YOUR GOAL: In your reply, reproduce every line of the data without any alteration.

INPUT FOR THIS TASK:
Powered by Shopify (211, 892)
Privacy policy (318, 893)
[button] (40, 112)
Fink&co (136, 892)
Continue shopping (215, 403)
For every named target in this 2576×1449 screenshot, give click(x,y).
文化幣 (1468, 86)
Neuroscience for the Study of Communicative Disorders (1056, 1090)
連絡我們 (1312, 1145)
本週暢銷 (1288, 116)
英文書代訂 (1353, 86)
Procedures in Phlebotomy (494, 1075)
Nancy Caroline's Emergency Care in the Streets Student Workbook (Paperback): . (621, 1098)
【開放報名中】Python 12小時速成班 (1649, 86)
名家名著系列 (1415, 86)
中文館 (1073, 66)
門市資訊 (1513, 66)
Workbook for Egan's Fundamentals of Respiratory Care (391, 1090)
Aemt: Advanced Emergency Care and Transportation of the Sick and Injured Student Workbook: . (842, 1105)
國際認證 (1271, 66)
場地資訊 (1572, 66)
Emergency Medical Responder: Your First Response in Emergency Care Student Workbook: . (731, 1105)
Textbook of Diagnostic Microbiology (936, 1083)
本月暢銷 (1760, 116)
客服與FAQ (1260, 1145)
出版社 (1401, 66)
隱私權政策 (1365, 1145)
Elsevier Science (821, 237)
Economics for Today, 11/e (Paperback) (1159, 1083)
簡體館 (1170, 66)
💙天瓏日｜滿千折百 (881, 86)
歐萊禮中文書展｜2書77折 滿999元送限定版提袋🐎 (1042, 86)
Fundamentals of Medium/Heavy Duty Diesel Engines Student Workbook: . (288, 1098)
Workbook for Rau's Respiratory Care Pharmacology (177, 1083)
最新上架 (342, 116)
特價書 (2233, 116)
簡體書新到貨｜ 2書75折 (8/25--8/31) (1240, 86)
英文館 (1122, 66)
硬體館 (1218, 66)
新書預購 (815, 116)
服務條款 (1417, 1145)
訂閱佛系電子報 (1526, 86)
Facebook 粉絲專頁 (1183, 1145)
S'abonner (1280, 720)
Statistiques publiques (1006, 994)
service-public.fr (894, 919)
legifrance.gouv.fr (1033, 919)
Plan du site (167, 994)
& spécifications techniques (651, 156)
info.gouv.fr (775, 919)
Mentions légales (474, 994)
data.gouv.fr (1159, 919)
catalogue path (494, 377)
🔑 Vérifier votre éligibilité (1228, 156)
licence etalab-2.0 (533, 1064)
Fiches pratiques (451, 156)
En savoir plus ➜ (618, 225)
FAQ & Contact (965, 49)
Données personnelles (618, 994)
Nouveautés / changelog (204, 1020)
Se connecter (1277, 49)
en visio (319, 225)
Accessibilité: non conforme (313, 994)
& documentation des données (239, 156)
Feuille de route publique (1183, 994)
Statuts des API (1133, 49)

SOLVED EXERCISE:
Powered by Shopify (211, 892)
Privacy policy (318, 893)
[button] (40, 112)
Fink&co (136, 892)
Continue shopping (215, 403)
For every named target in this 2576×1449 screenshot, give click(x,y).
文化幣 (1468, 86)
Neuroscience for the Study of Communicative Disorders (1056, 1090)
連絡我們 (1312, 1145)
本週暢銷 (1288, 116)
英文書代訂 (1353, 86)
Procedures in Phlebotomy (494, 1075)
Nancy Caroline's Emergency Care in the Streets Student Workbook (Paperback): . (621, 1098)
【開放報名中】Python 12小時速成班 (1649, 86)
名家名著系列 (1415, 86)
中文館 (1073, 66)
門市資訊 (1513, 66)
Workbook for Egan's Fundamentals of Respiratory Care (391, 1090)
Aemt: Advanced Emergency Care and Transportation of the Sick and Injured Student Workbook: . (842, 1105)
國際認證 (1271, 66)
場地資訊 (1572, 66)
Emergency Medical Responder: Your First Response in Emergency Care Student Workbook: . (731, 1105)
Textbook of Diagnostic Microbiology (936, 1083)
本月暢銷 (1760, 116)
客服與FAQ (1260, 1145)
出版社 (1401, 66)
隱私權政策 (1365, 1145)
Elsevier Science (821, 237)
Economics for Today, 11/e (Paperback) (1159, 1083)
簡體館 (1170, 66)
💙天瓏日｜滿千折百 (881, 86)
歐萊禮中文書展｜2書77折 滿999元送限定版提袋🐎 (1042, 86)
Fundamentals of Medium/Heavy Duty Diesel Engines Student Workbook: . (288, 1098)
Workbook for Rau's Respiratory Care Pharmacology (177, 1083)
最新上架 (342, 116)
特價書 (2233, 116)
簡體書新到貨｜ 2書75折 (8/25--8/31) (1240, 86)
英文館 (1122, 66)
硬體館 (1218, 66)
新書預購 (815, 116)
服務條款 (1417, 1145)
訂閱佛系電子報 (1526, 86)
Facebook 粉絲專頁 (1183, 1145)
S'abonner (1280, 720)
Statistiques publiques (1006, 994)
service-public.fr (894, 919)
legifrance.gouv.fr (1033, 919)
Plan du site (167, 994)
& spécifications techniques (651, 156)
info.gouv.fr (775, 919)
Mentions légales (474, 994)
data.gouv.fr (1159, 919)
catalogue path (494, 377)
🔑 Vérifier votre éligibilité (1228, 156)
licence etalab-2.0 (533, 1064)
Fiches pratiques (451, 156)
En savoir plus ➜ (618, 225)
FAQ & Contact (965, 49)
Données personnelles (618, 994)
Nouveautés / changelog (204, 1020)
Se connecter (1277, 49)
en visio (319, 225)
Accessibilité: non conforme (313, 994)
& documentation des données (239, 156)
Feuille de route publique (1183, 994)
Statuts des API (1133, 49)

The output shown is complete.